C’est l’approche de J.D. Salinger dans « L'attrape-cœurs », où un adolescent songe à avoir des relations avec une de ces femmes parfaites, qui jamais ne tirent la chasse. Sachant que ce livre s’est vendu à plus de soixante millions d’exemplaires et que le lectorat féminin est prépondérant, on imagine l’empreinte que ses idées et ses goûts ont laissé sur certaines.
Beaucoup de femmes, au moins dans les premiers temps d’une relation, se lavent et se récurent avant de rejoindre leur bien-aimé. Elles se couvrent de parfums et d’onguents, s’abstiennent d’aller aux toilettes, fuiraient la scène à l’idée d’un pet vaginal malencontreux, se privent de rendez-vous pendant leurs règles, et redoutent la sodomie avant tout parce que l’éventualité que des matières fécales se collent au phallus du partenaire leur est proprement insupportable. Souvent, elles se privent de jouir tant elles se concentrent à cacher les parties de leur corps qu'elles n’assument pas (ventre, fesses et seins font un trio de tête).
Pour beaucoup d'hommes, c’est lorsque la femme sait se montrer sous ses traits parfaitement humains qu'elle devient si fabuleusement excitante, que le cortex s’emballe et le sang circule jusqu'à 40 fois plus vite dans son pénis. Pour rester dans les exemples que livrent la littérature, Solal, le héros de « Belle du Seigneur » d’Albert Cohen, est obsédé par l’idée de saisir tout ce qu'Ariane essaie de soustraire aux moments partagés. Elle se trouve digne d’être aimée justement parce qu'elle parvient à masquer les bruits de chasse d’eau, ne se mouche pas et étouffe tous gargouillements lorsque son estomac crie famine. Au grand dam de Solal, mais aussi de sa domestique, qui regrette tant que sa patronne perde sa joie de vivre, sa façon d’être si pétillante, pour être dans la retenue et, croit-elle, mieux plaire à son amant.
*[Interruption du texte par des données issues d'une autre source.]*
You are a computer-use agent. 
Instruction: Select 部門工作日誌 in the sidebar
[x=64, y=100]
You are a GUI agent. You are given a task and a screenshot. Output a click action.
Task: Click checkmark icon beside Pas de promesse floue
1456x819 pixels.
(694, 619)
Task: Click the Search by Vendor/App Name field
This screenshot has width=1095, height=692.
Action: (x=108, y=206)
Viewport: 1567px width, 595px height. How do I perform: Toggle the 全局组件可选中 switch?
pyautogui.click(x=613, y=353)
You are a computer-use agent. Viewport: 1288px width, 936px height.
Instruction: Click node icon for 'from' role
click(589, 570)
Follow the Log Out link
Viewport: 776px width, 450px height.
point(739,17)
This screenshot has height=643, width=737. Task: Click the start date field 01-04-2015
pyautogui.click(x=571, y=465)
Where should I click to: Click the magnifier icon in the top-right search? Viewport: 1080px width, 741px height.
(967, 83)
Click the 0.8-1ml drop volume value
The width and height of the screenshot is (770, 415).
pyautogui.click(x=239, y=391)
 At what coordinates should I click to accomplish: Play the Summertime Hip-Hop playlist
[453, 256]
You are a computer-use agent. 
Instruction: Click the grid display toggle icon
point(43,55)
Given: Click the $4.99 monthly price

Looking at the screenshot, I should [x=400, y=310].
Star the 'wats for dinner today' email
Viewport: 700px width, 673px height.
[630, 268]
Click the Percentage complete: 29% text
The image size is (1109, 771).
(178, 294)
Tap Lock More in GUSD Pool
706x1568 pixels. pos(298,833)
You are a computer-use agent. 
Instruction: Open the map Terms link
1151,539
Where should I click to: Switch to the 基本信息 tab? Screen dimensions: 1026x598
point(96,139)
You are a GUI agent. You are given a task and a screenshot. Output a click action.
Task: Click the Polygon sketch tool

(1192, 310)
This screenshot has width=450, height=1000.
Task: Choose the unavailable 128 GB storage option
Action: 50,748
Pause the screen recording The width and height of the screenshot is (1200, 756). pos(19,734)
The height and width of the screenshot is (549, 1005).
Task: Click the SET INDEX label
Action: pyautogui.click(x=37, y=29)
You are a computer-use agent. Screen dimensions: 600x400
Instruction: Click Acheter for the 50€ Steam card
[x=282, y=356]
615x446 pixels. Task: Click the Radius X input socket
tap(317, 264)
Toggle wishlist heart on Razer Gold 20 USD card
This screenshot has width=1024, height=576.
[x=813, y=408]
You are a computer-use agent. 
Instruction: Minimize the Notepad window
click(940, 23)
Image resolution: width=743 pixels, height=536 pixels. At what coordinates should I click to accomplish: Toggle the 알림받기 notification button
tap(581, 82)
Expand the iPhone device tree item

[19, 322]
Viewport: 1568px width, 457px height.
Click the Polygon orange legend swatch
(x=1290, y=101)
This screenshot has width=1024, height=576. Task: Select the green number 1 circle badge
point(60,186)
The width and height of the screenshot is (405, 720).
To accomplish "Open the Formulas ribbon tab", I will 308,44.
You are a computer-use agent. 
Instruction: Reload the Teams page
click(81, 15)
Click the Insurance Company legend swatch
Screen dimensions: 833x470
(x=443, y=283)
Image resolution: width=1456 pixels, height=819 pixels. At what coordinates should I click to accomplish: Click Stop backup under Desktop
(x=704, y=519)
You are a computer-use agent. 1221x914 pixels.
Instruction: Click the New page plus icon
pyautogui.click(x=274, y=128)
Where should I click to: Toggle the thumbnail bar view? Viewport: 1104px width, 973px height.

On peut mesurer par la littérature la force des tabous : certains sont si puissants qu’ils sont ignorés même des artistes. Pas une ligne, je crois, sur les pets vaginaux, qui sont pourtant inévitables, sans odeur, sans conséquence, résultat naturel d’une pénétration qui laisse passer l’air, comme dans la position de la levrette par exemple. Les menstruations ne remportent guère plus de succès littéraire, mais le sujet est effleuré au cinéma, le plus souvent dans des films d’horreur (comme dans « Carrie » de Brian de Palma, où Sissy Spacek reçoit un seau de sang sur la tête, et reste paralysée à le voir couler tout le long de son corps), mais aussi dans des films d’auteurs comme ceux de Catherine Breillat ou Ingmar Bergman, qui ont exploité la violence symbolique du sang.
Plus la société nous impose de règles d’hygiène, plus elle impose d’offrir une représentation de nous-même la plus normée possible, moins les plaisirs érotiques pourront être stimulés. Si l’échec est une étape essentielle pour apprendre et surpasser ses propres peurs, il faut aussi garder à l’esprit que plus on partage d’odeurs et de sucs dans une relation amoureuse, plus l’attachement se renforce.
En d’autres termes, quelle relation pérenne une femme peut-elle construire avec un homme si elle ne donne pas tout, si elle garde la partie la plus vivante de son être sous cloche, à distance de son bien-aimé ? C’est dans les petits accidents de la vie que l’on mesure la profondeur des liens tissés avec l’autre, et, de même, c’est en mélangeant toutes les sécrétions des corps, en partageant le plus intime de nos entrailles que le plaisir s’attrape et se prend avec la même sensation jouissive que l'enfant qui transgresse. C’est ainsi que la volupté s’installe dans une moiteur ambiante suffisamment pérenne pour que la convoitise d’une tierce personne soit obsolète. Après la tempête, le rapport sexuel devient enfin fusionnel.